# [What you have to do]
Transcribe the records below word for word, leaving every picture out.

(Records from a collection)

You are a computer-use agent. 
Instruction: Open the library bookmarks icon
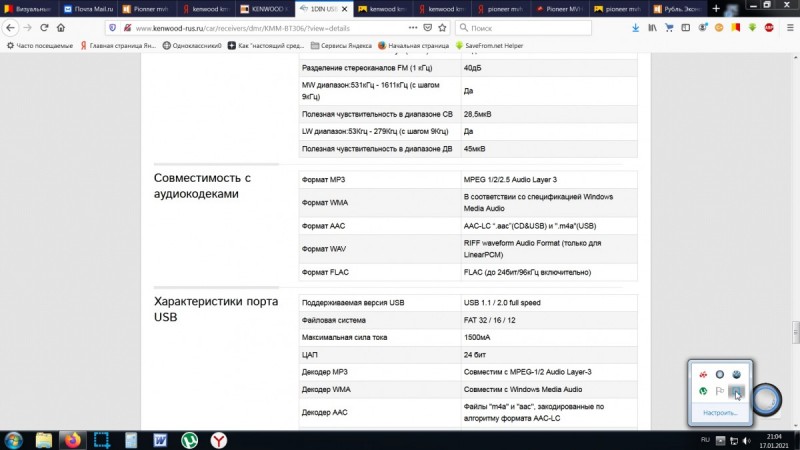tap(653, 28)
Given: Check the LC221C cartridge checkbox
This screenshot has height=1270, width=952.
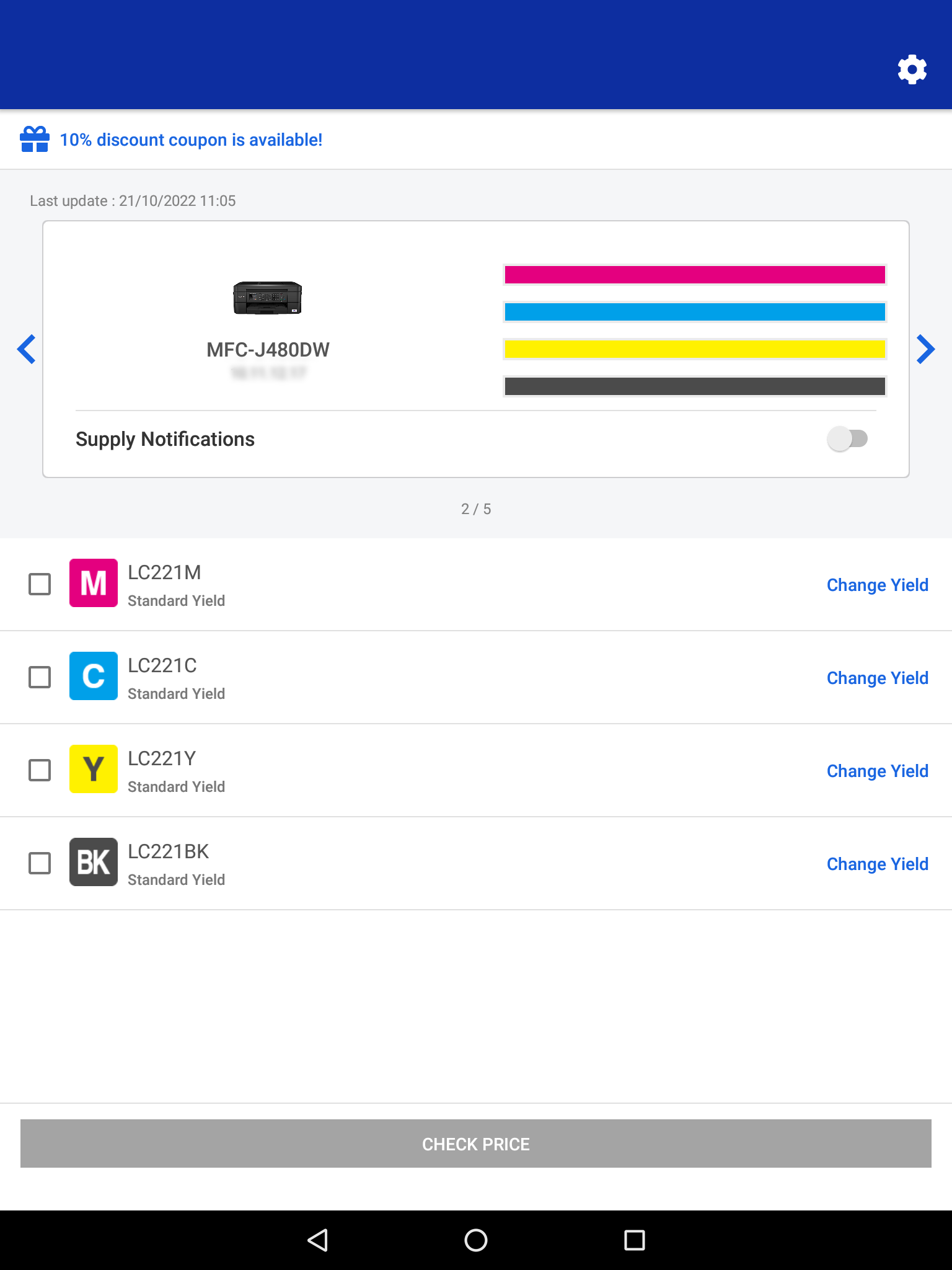Looking at the screenshot, I should click(x=40, y=677).
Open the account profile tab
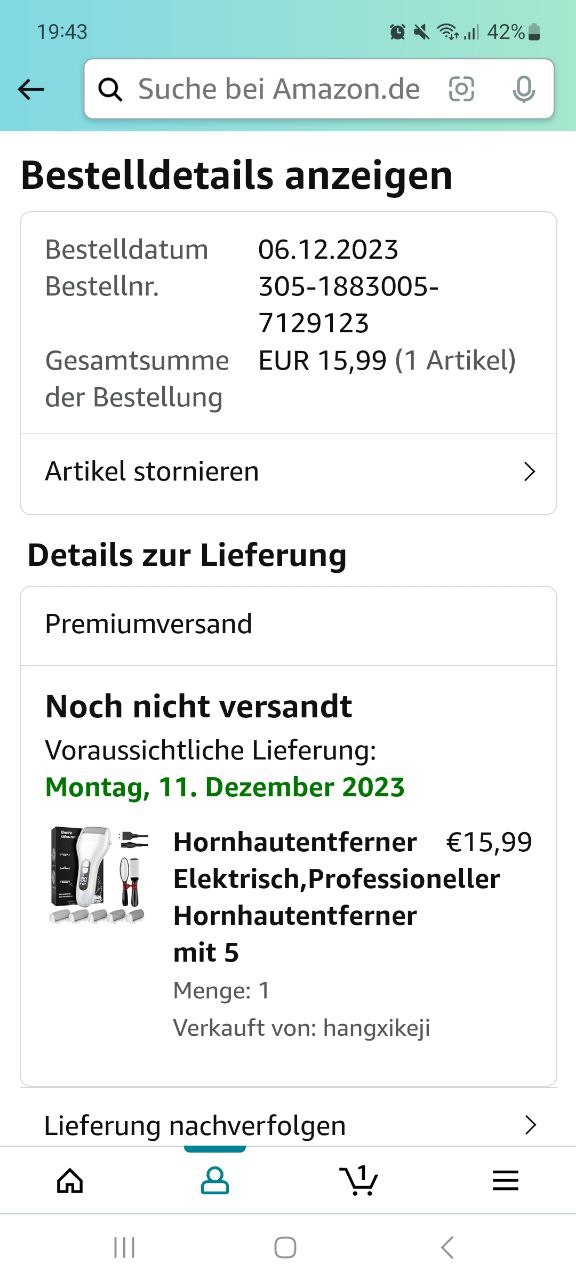This screenshot has height=1280, width=576. 215,1181
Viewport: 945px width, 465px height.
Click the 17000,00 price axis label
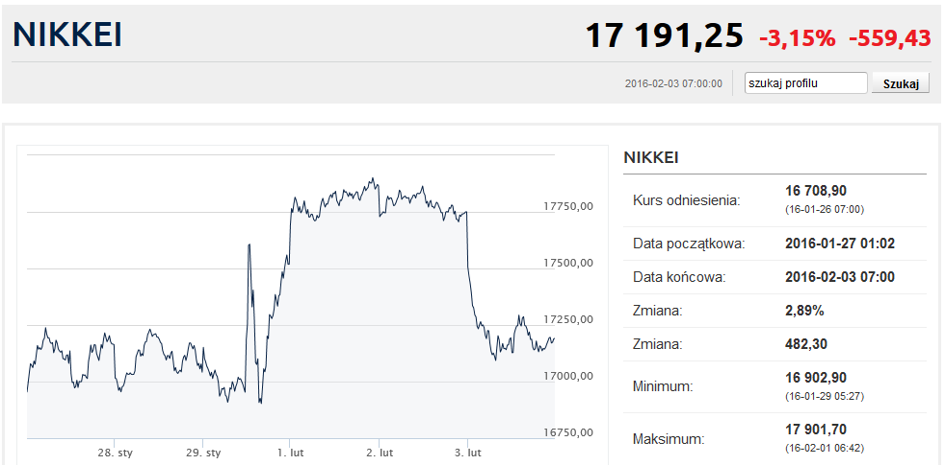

# [Expected answer]
You are a computer-use agent. 
Instruction: Open the library bookmarks icon
tap(653, 28)
Given: Check the LC221C cartridge checkbox
This screenshot has height=1270, width=952.
Looking at the screenshot, I should click(x=40, y=677).
Open the account profile tab
This screenshot has height=1280, width=576. 215,1181
Viewport: 945px width, 465px height.
Click the 17000,00 price axis label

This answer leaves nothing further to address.